Structure-property behavior of poly(ethylene oxide) based poly(urethane-urea) copolymers and their nanocomposites reinforced by silica nanoparticles

Official URL: http://risc01.sabanciuniv.edu/record=b1664846 (Table of Contents)

Structure-property relationships of poly(ethylene oxide) (PEO) based poly(urethane-urea) (PU) copolymers and PU-silica nanocomposites form the basis of this thesis work. On this basis, a brief introduction is provided in Chapter 1. In Chapter 2, the effects of PEO soft segment molecular weight (2000, 4600 and 8000 g/mol) and annealing temperature (60 and 100 °C) on the development of polymer morphology and mechanical properties are investigated. Results strongly suggest that both parameters have significant effect on the final morphologies and mechanical properties of the copolymers. In Chapter 3, the effect of PEO soft segment molecular weight on the glass transition, crystallinity, molecular mobility, and segmental dynamics of these copolymers is investigated using modulated differential scanning calorimetry (DSC) and dielectric relaxation spectroscopy (DRS).
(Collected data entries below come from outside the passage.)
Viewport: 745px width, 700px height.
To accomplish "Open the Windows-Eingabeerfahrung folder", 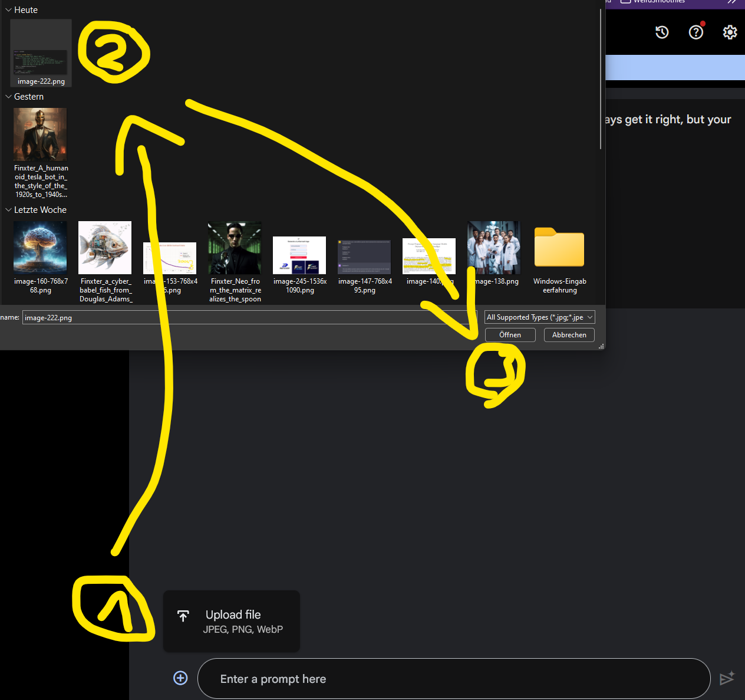I will [559, 248].
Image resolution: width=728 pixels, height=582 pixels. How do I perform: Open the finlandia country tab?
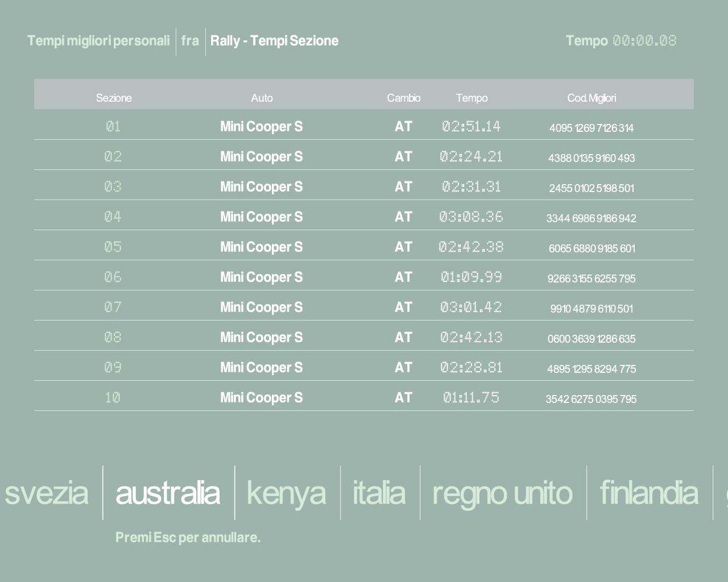pyautogui.click(x=649, y=493)
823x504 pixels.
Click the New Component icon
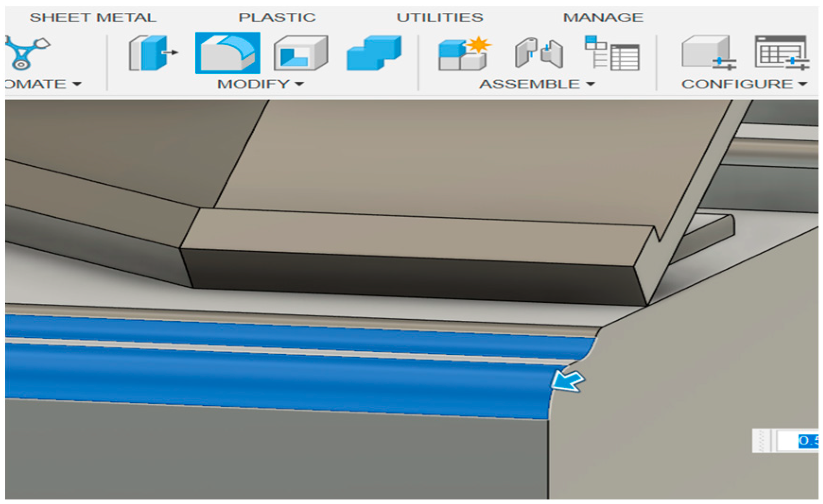[465, 53]
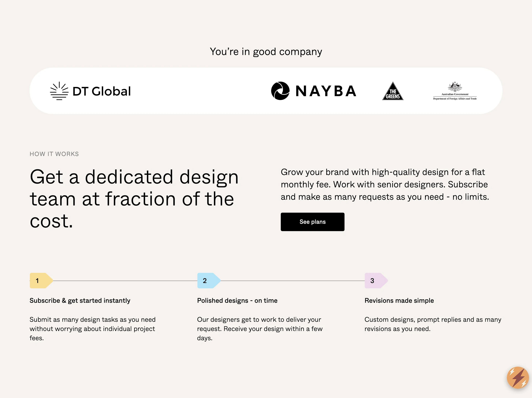Click Department of Foreign Affairs and Trade text
This screenshot has width=532, height=398.
tap(455, 99)

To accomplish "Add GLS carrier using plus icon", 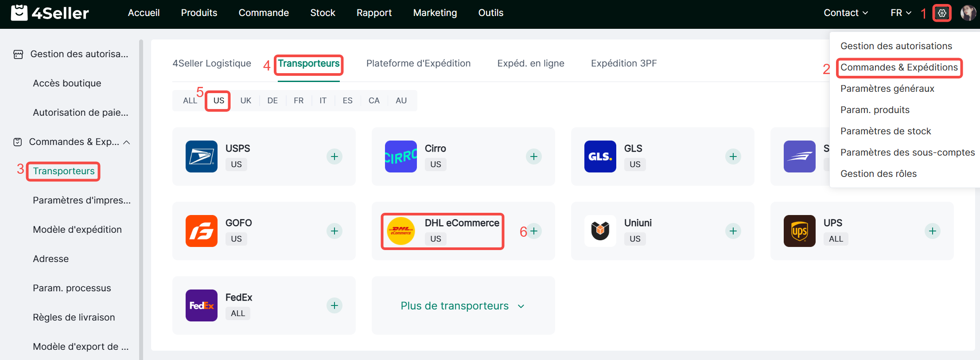I will 733,157.
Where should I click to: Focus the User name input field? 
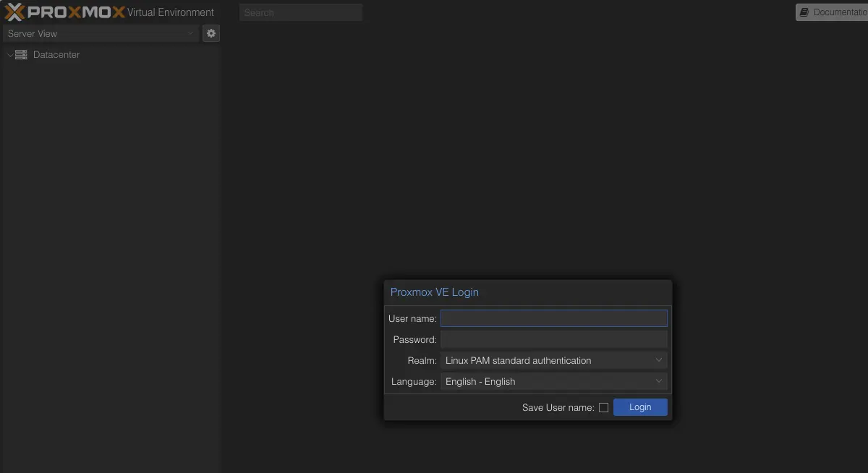click(553, 318)
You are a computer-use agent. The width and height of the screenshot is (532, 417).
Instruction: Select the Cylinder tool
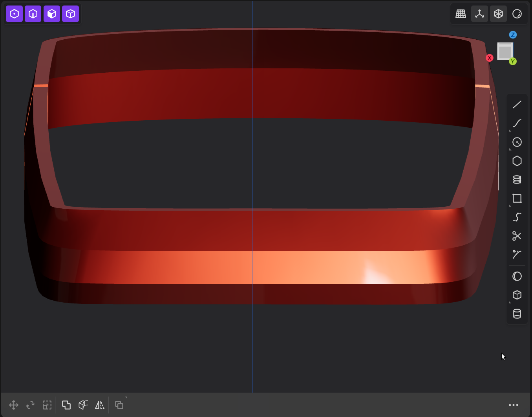(x=517, y=314)
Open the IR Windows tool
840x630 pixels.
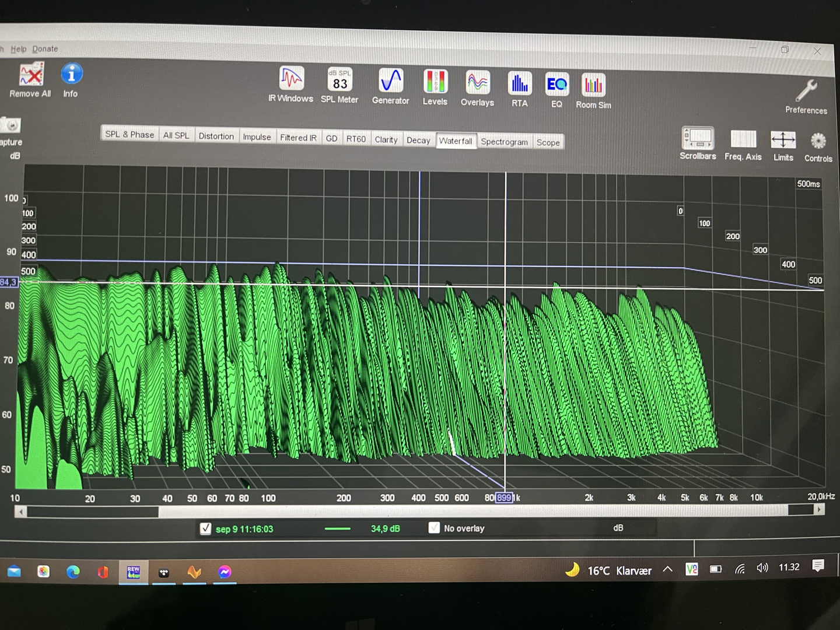[x=291, y=79]
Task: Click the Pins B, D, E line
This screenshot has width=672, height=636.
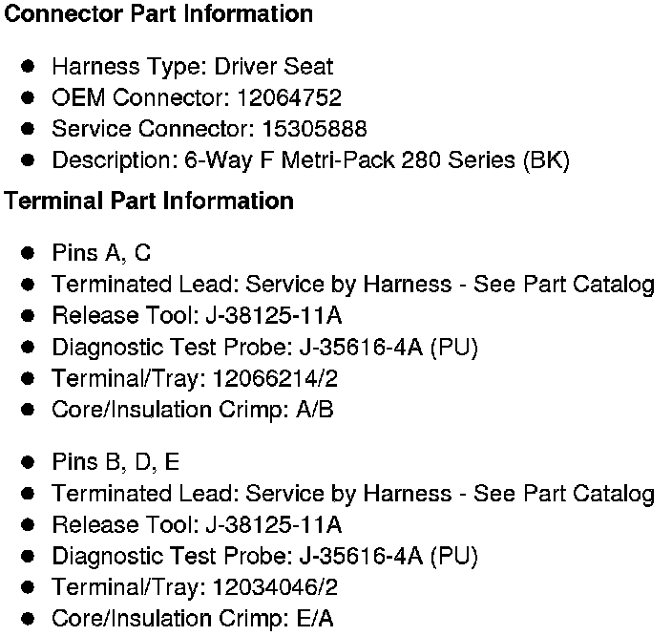Action: coord(116,462)
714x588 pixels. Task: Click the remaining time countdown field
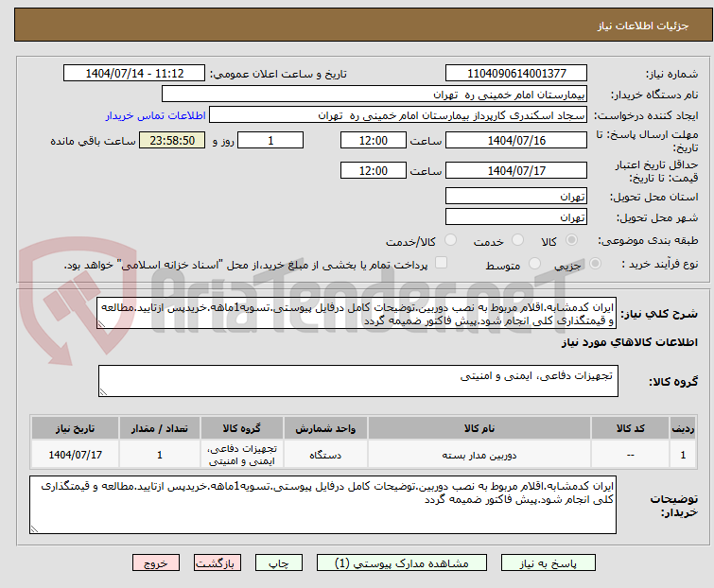point(172,141)
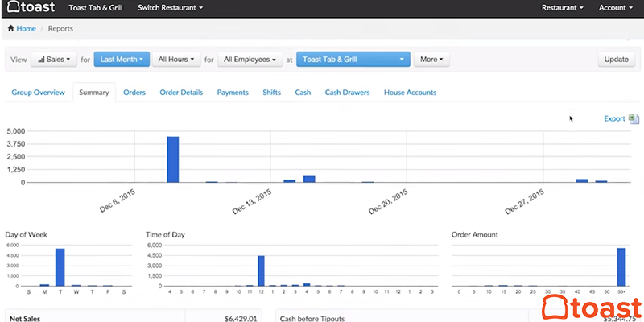
Task: Click the Excel export icon
Action: (x=634, y=119)
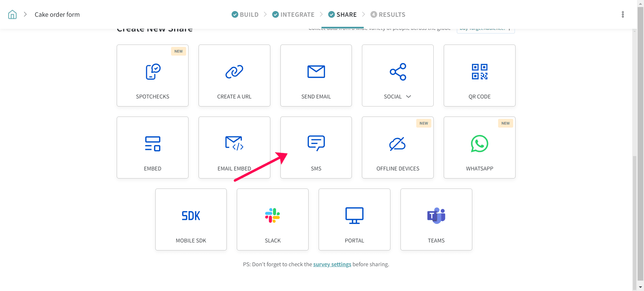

Results mainly suggest that the soft segment molecular weight also significantly affects the thermal properties and five different relaxation mechanisms of the copolymers. In Chapter 4, structure-property behavior of PU-silica nanocomposites is investigated using several characterization techniques. In particular, thermal and mechanical properties of the samples are evaluated as a function of silica content. Results clearly suggest that the silica nanoparticles significantly tailor the thermal and mechanical properties of the nanocomposites in conjunction with the effect of soft segment molecular weight. In Chapter 5, the dynamic glass transition of the rigid amorphous fraction in PU-silica nanocomposites is demonstrated by several advanced characterization techniques. Results mainly suggest a plausible explanation for the discrepancy between Tg values obtained by dielectric relaxation spectroscopy and differential scanning calorimetry in the literature. It is that DRS results in Tg values taking into account the bound polymer, whereas DSC does not. In Chapter 6, key design principles are summarized to provide a practical guideline for the production of high performance PU copolymers and PU-silica nanocomposites, and a better understanding of their structure-property relationships in accordance with the elaborated investigations presented in Chapter 2, 3, 4 and 5.